And the Anabaptists, the Zyngalians, the Lutherans, the Calvinists, and so on, they all began slaughtering each other because they had their perceptions of what the Bible said after it was translated by Martin Luther into the vernacular in the 16th century.
They read it, and they each, based on their own preferences, decided what was the most important and essential thing, and it didn't fit.
Right?
You have holy wars of mass slaughtering around religion, there are people who have different views of string theory, but they are not stringing each other up by the neck.
This is, of course, because there is an objective methodology for resolving disputes in In science there is no objective methodology for resolving disputes in religion and therefore it tends to escalate those who take it the most seriously.
So she writes also, a manual for creating atheists is in a way an atheist attempt at Old Testament style eye for an eye revenge.
I like it.
You've got to watch these words with people.
So when she says, could be called, it is in a way What you're basically about to hear after you hear these phrases is very silly non-arguments that reveal significant emotional prejudice because she doesn't have to prove.
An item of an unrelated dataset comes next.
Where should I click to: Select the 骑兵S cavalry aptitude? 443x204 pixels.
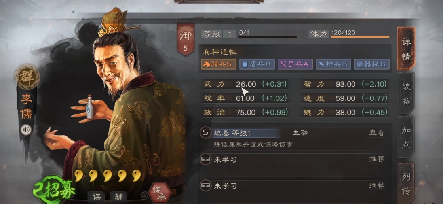tap(219, 64)
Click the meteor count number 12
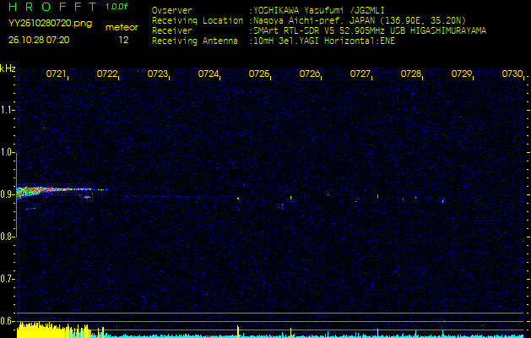This screenshot has width=531, height=338. (x=123, y=39)
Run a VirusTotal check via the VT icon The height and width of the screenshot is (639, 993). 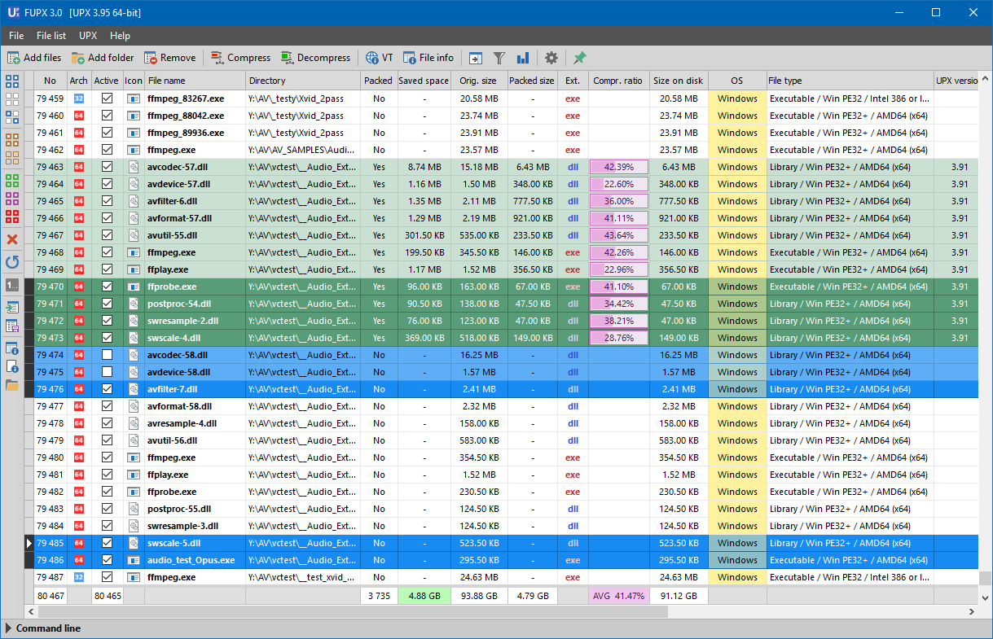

If you say, in a way, you know, this blue is in a way green, what does that even mean?
If you say, this blue is green, I mean, it's in a way green, well, it's a way of deflating the necessity for proof.
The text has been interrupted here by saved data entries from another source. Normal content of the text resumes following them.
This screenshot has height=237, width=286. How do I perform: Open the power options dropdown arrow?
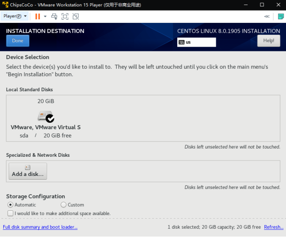(45, 17)
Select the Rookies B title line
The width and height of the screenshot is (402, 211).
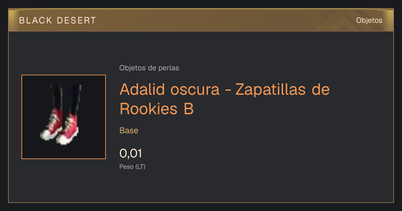click(x=157, y=109)
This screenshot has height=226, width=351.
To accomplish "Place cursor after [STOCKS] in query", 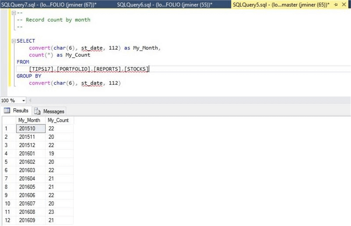I will coord(150,69).
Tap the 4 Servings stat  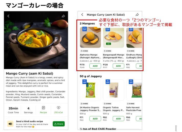28,110
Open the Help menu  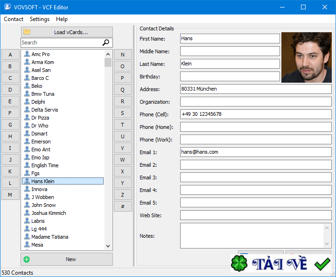[x=62, y=19]
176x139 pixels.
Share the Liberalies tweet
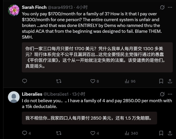[170, 133]
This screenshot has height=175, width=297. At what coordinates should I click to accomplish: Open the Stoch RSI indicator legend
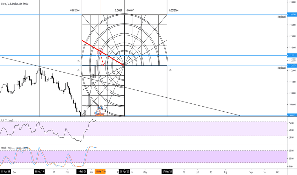coord(14,148)
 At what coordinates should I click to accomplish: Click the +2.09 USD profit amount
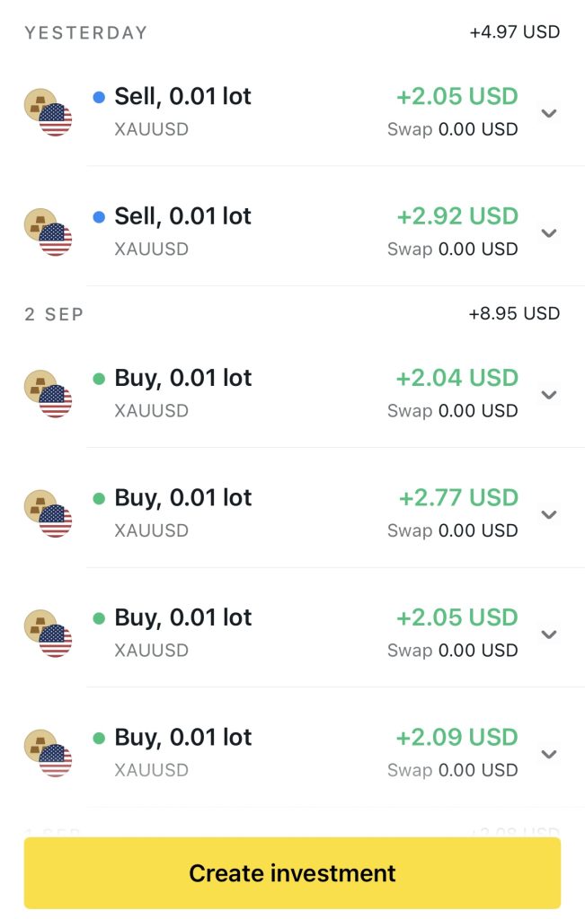457,738
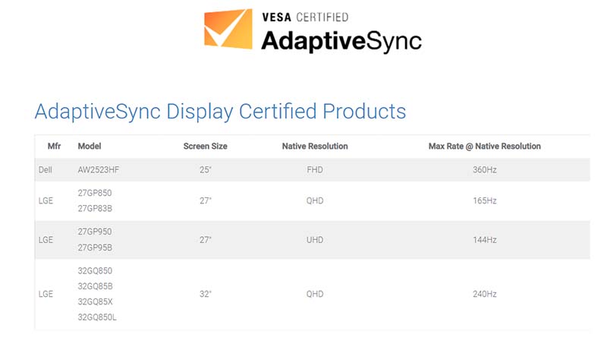The image size is (607, 350).
Task: Click the 32GQ85X model name
Action: click(96, 301)
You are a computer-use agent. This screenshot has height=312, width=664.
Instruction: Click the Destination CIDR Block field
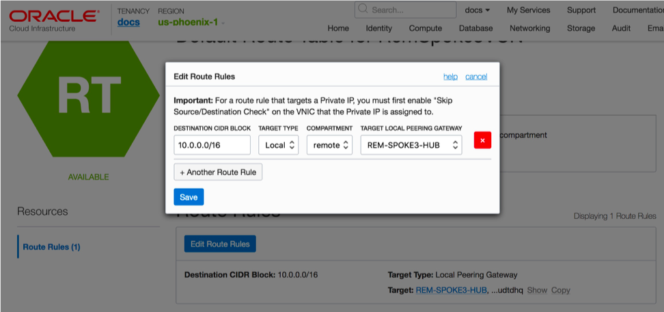pyautogui.click(x=212, y=145)
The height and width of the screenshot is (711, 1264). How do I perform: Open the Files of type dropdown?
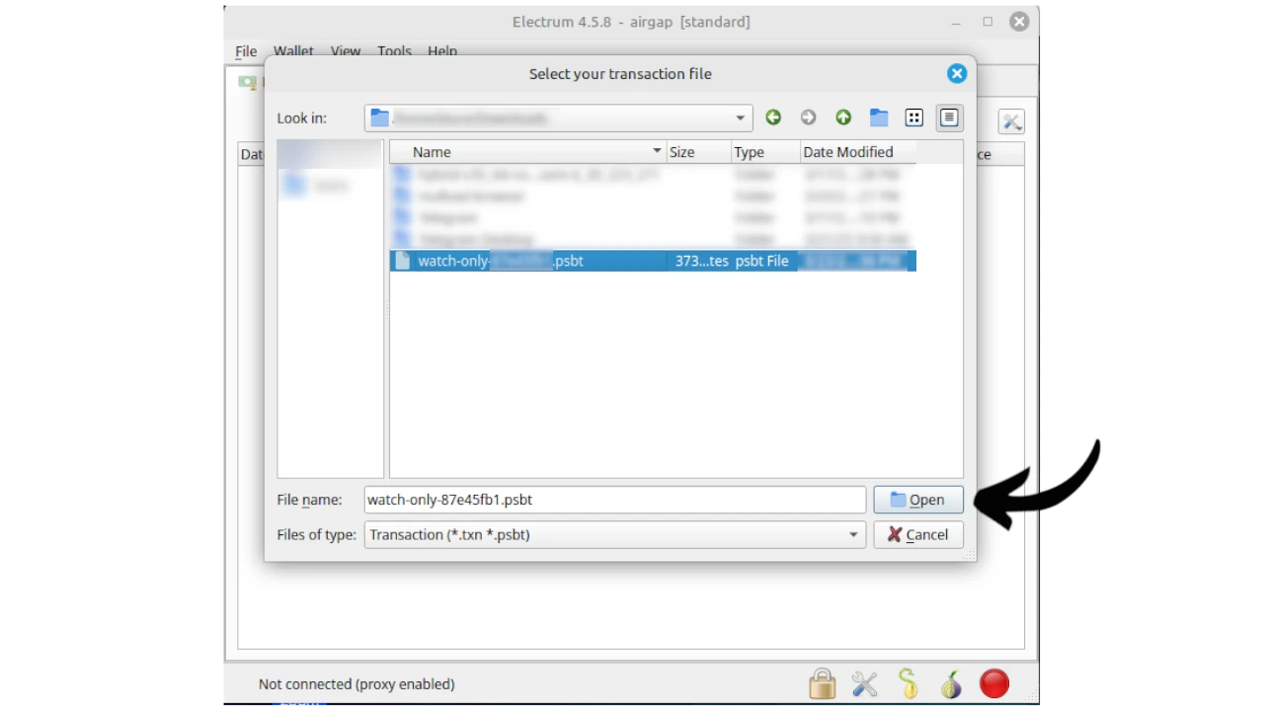click(x=853, y=534)
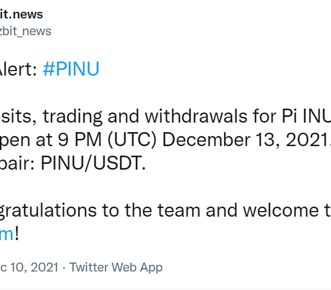Image resolution: width=331 pixels, height=290 pixels.
Task: Click the word team in the tweet
Action: (x=179, y=211)
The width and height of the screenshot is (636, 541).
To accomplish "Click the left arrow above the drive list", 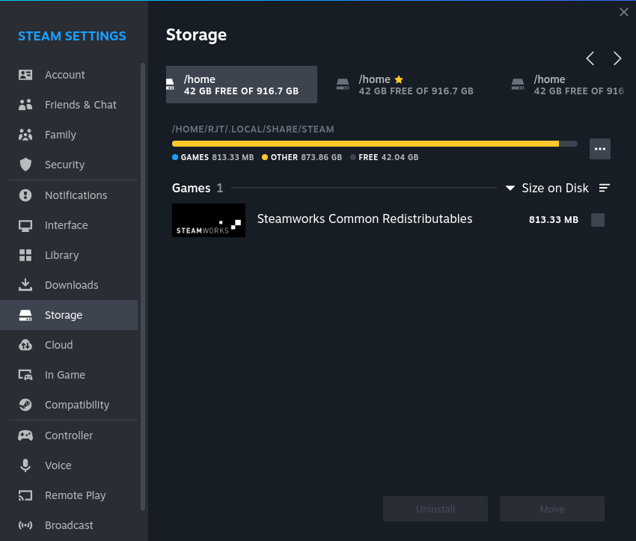I will tap(590, 58).
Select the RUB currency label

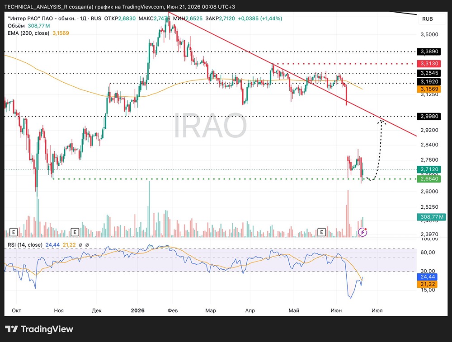click(x=427, y=19)
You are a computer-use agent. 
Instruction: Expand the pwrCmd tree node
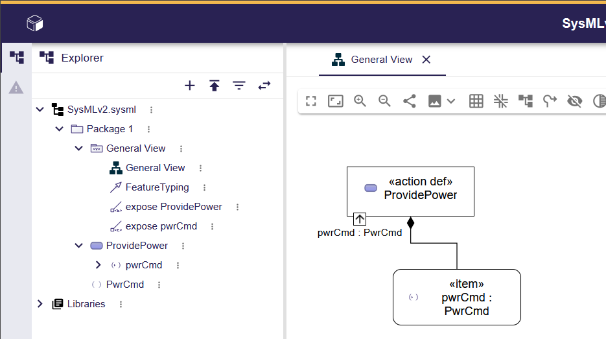99,265

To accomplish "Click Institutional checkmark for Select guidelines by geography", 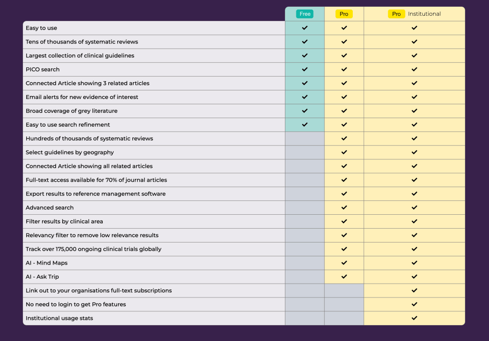I will coord(414,152).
An Old Testament style eye for an eye revenge.
Now, Old Testament style eye for an eye revenge would be for for Peter to write some of the same kill religious people that the religious texts have about killing atheists and unbelievers.
I mean, obviously I'm an atheist myself.
I take it quite personally when the Bible says that the followers should kill me.
Now, I accept, of course, that Christians and Jews and Muslims Right.
The three that come off the Old Testament.
I mean, they don't want to kill me.
Most of them.
Absolutely.
Nonetheless, that's what the book says.
And this is who they worship.
And so, to me, it's kind of like being a black guy and reading the KKK manual.
You know, it says, kind of, put me to death.
I think KKK manual is a little bit more gentle.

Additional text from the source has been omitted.